Un contrato puede estar bien redactado y aun así ser difícil de ejecutar. Antes de aprobarlo conviene validar el flujo operativo con quienes venderán, comprarán, entregarán, cobrarán y administrarán la relación.

Las obligaciones deben tener responsables, plazos y evidencia. Si el negocio depende de supuestos que no aparecen en el documento, esos supuestos deben hacerse visibles o la organización gestionará dos acuerdos distintos: el firmado y el imaginado.

¿Dónde se concentra el riesgo?

Responsabilidad, indemnidad, garantías, datos, confidencialidad, propiedad intelectual y continuidad suelen concentrar exposición. Su importancia depende de la operación; no existe una cláusula universalmente equilibrada.

La revisión ejecutiva debe distinguir riesgos aceptables, riesgos que pueden mitigarse y riesgos que requieren cambiar la estructura comercial.
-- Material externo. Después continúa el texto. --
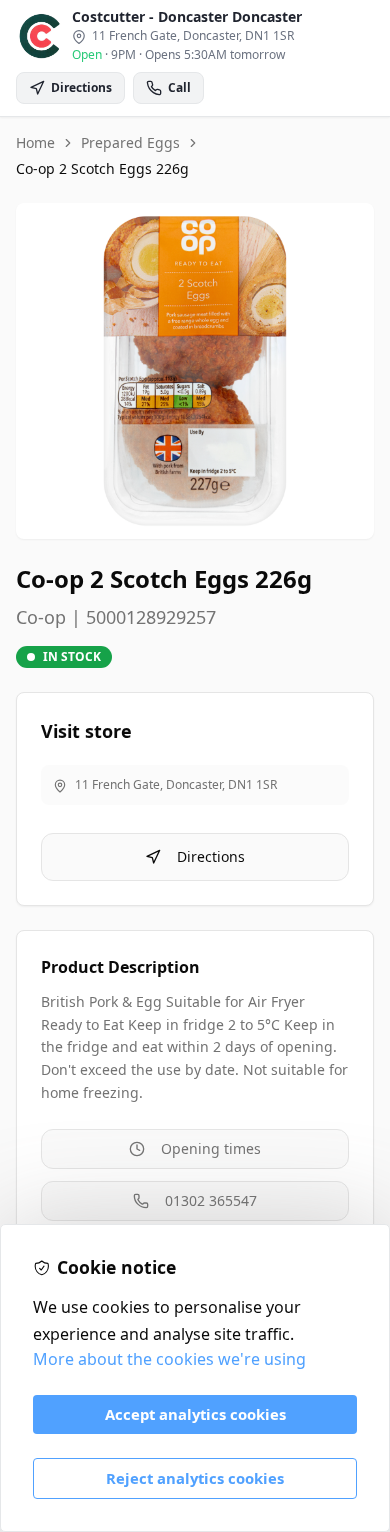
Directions (211, 856)
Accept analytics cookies (195, 1414)
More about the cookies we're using (169, 1359)
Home (35, 142)
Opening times (211, 1148)
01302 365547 (211, 1200)
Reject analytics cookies (195, 1478)
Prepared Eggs (130, 142)
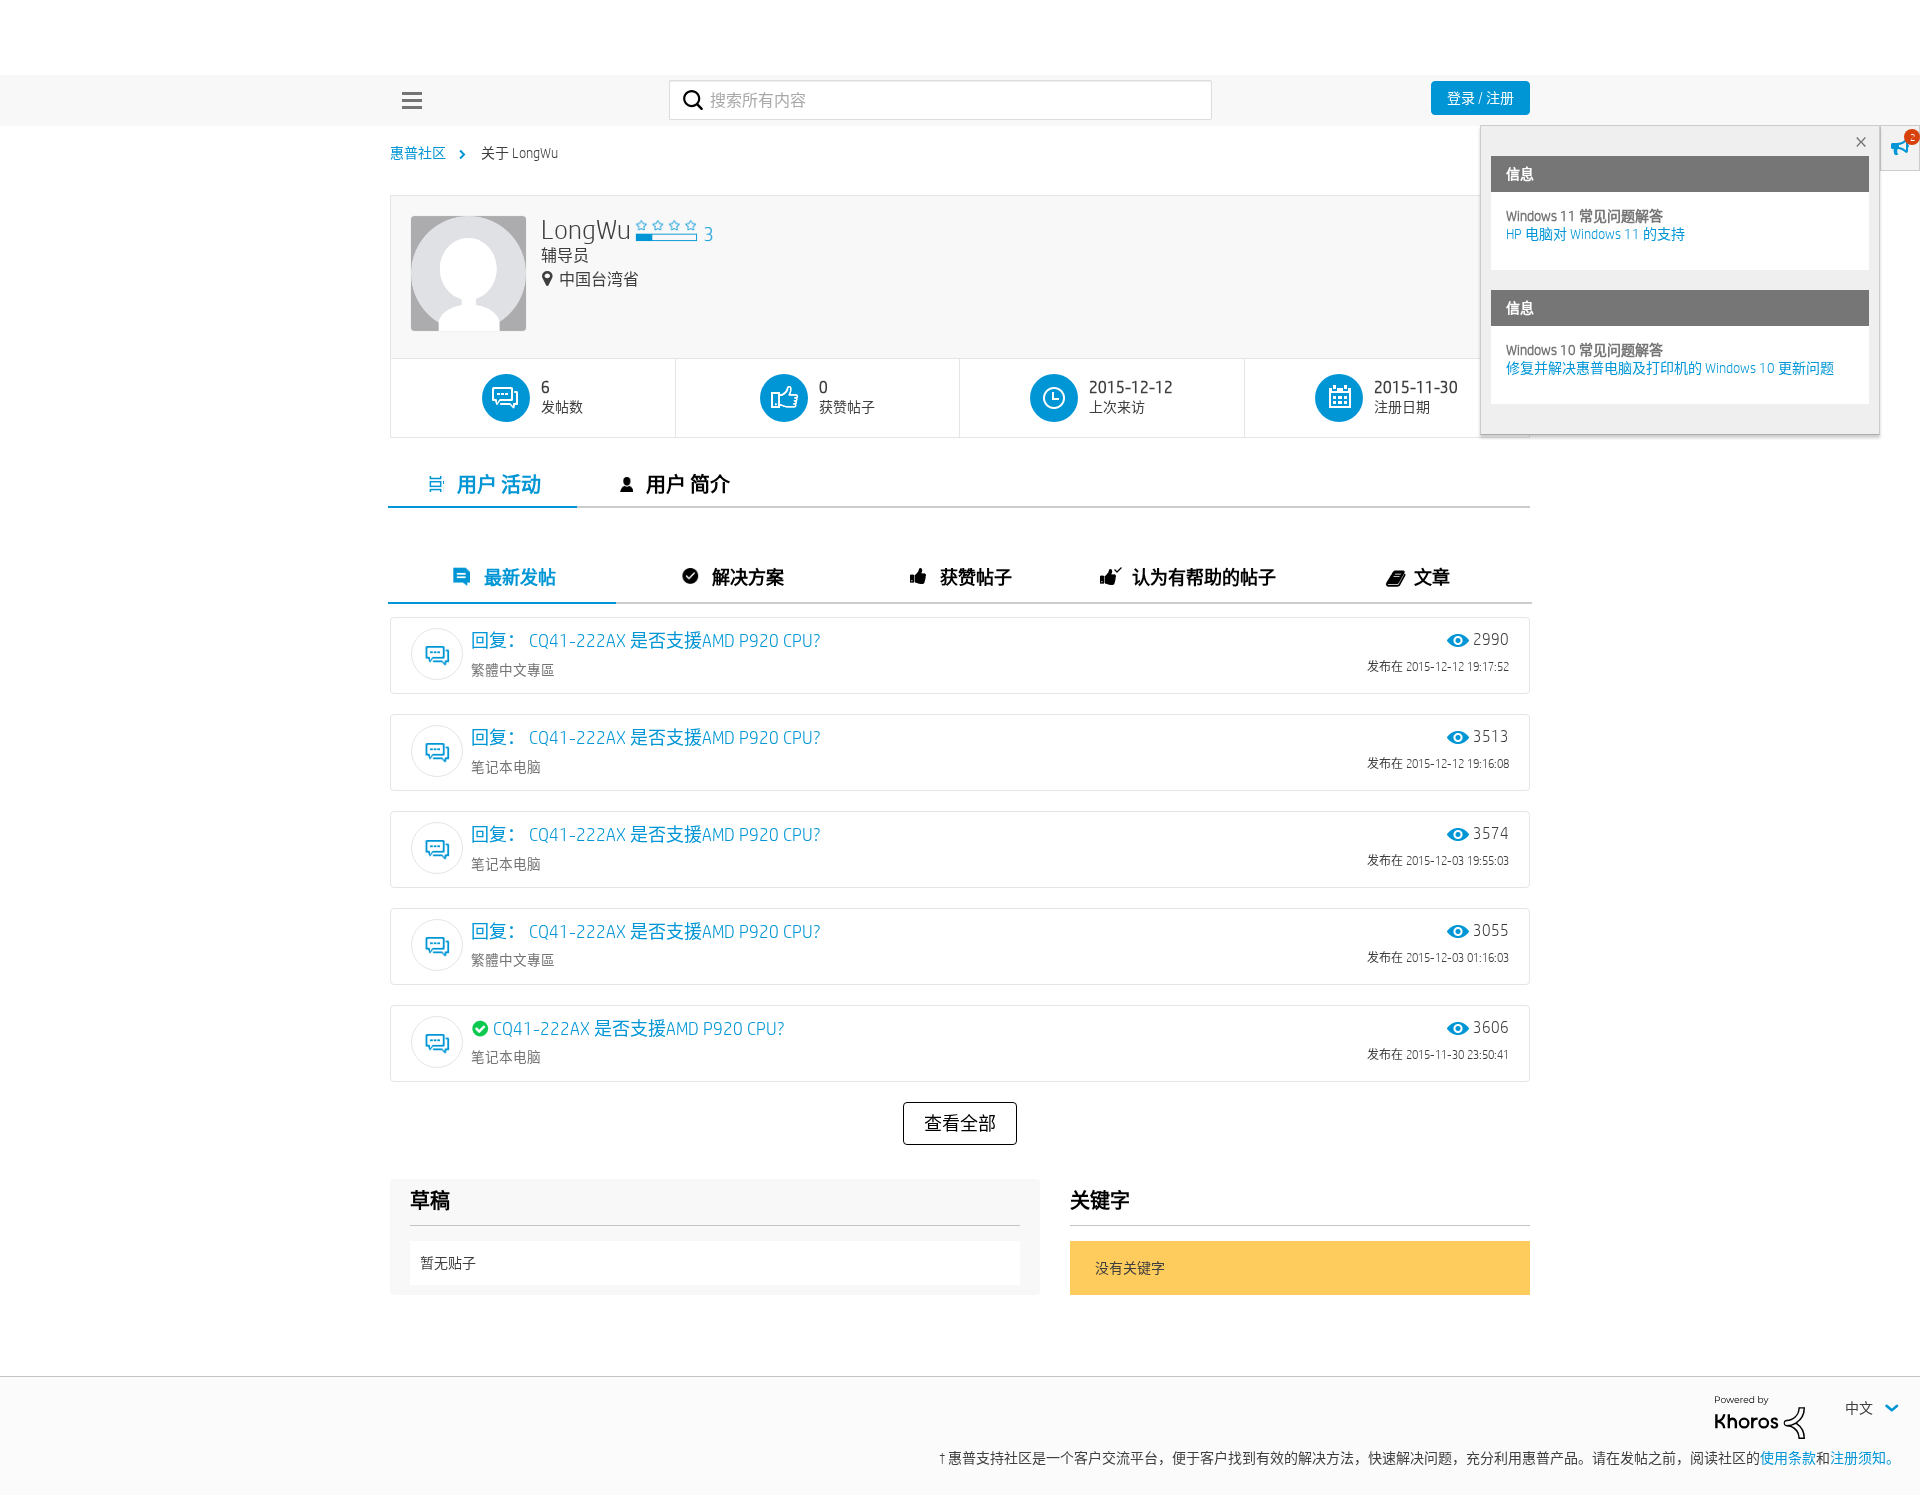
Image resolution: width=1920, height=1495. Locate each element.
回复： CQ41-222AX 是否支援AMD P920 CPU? (645, 640)
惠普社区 (418, 153)
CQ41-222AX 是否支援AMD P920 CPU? (638, 1028)
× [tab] (1861, 141)
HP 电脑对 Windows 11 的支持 (1595, 234)
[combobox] (940, 100)
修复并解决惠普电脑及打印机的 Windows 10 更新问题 (1670, 368)
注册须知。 (1865, 1458)
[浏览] (407, 100)
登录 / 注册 (1480, 98)
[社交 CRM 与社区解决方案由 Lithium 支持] (1760, 1416)
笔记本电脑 (506, 767)
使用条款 (1788, 1458)
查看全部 (960, 1124)
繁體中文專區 (513, 670)
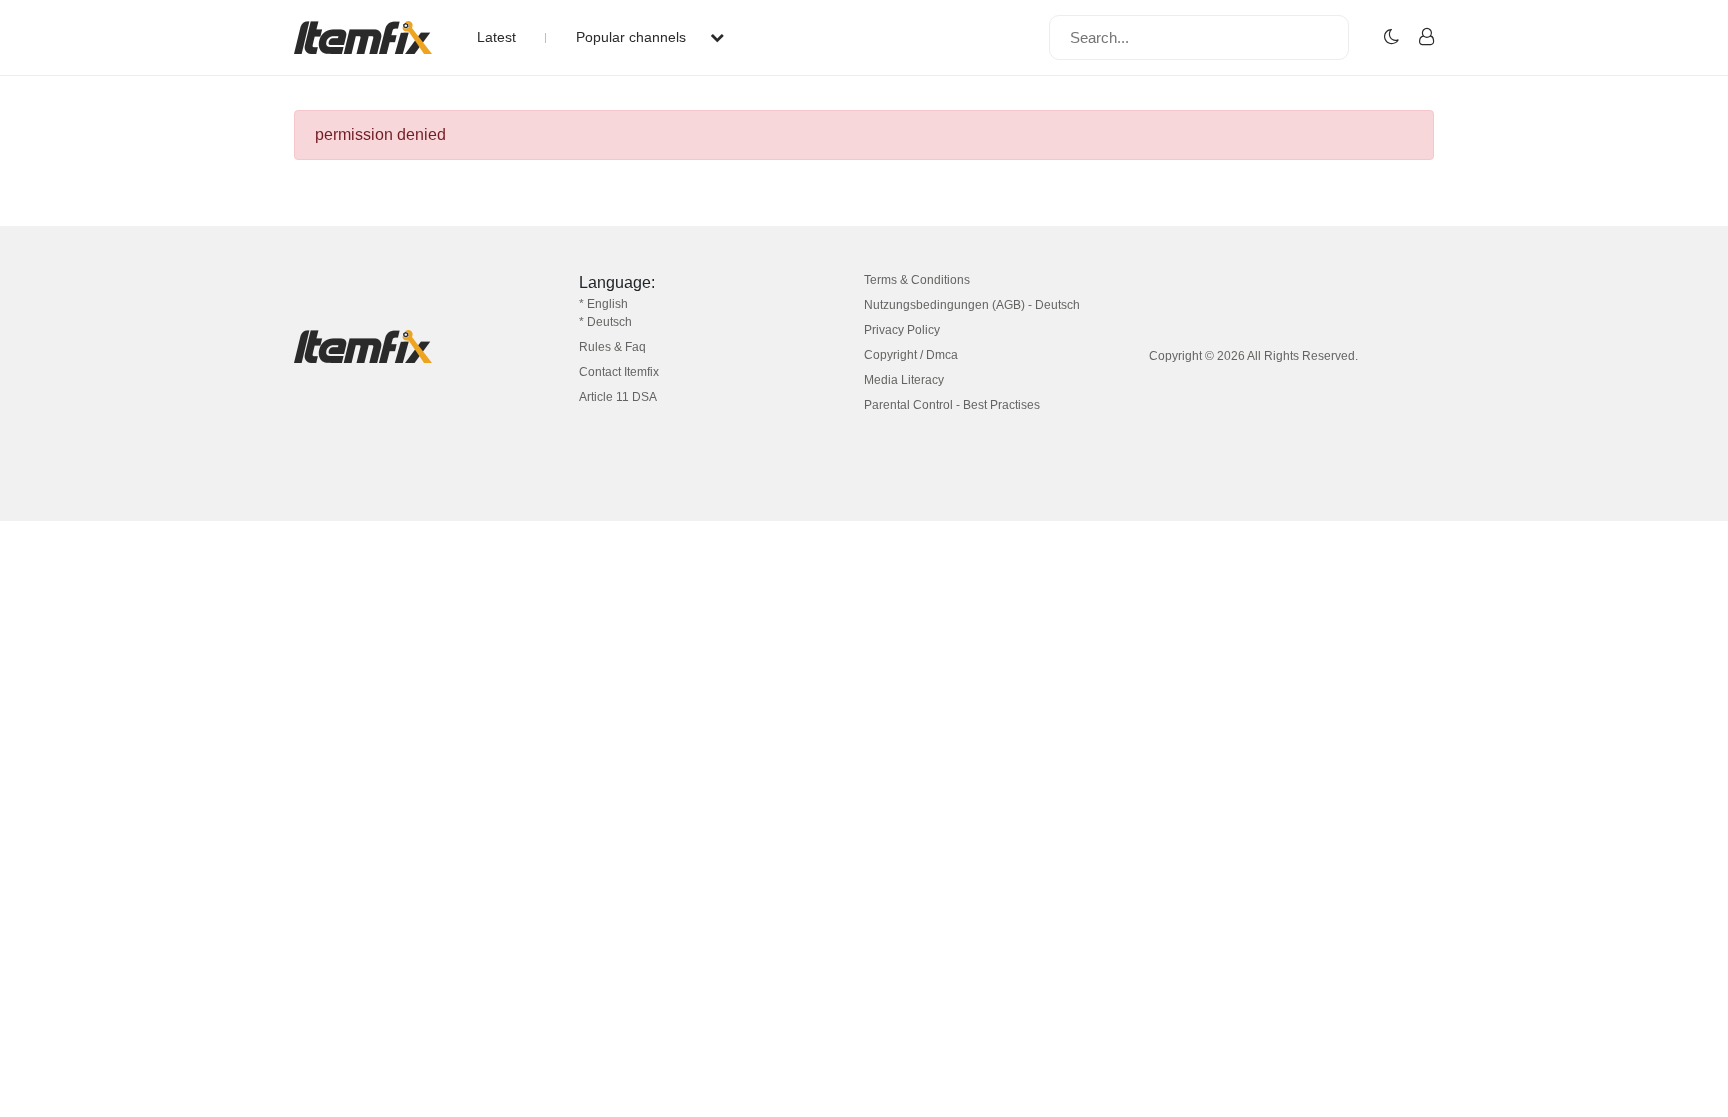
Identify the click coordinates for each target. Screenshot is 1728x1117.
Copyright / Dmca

Esa clasificación permite negociar con prioridades claras.

  • Obligaciones y niveles de servicio medibles.
  • Límites de responsabilidad coherentes con la exposición.
  • Causales de término y plan de transición aplicable.

¿Qué debe ocurrir al terminar la relación?

Los contratos relevantes deberían anticipar entrega de información, continuidad mínima, devolución o eliminación de datos, inventarios, pagos pendientes y transición de servicios.

Una salida ordenada se negocia mejor antes de iniciar la relación. Cuando el término ya es inminente, la falta de reglas suele aumentar dependencia y costo.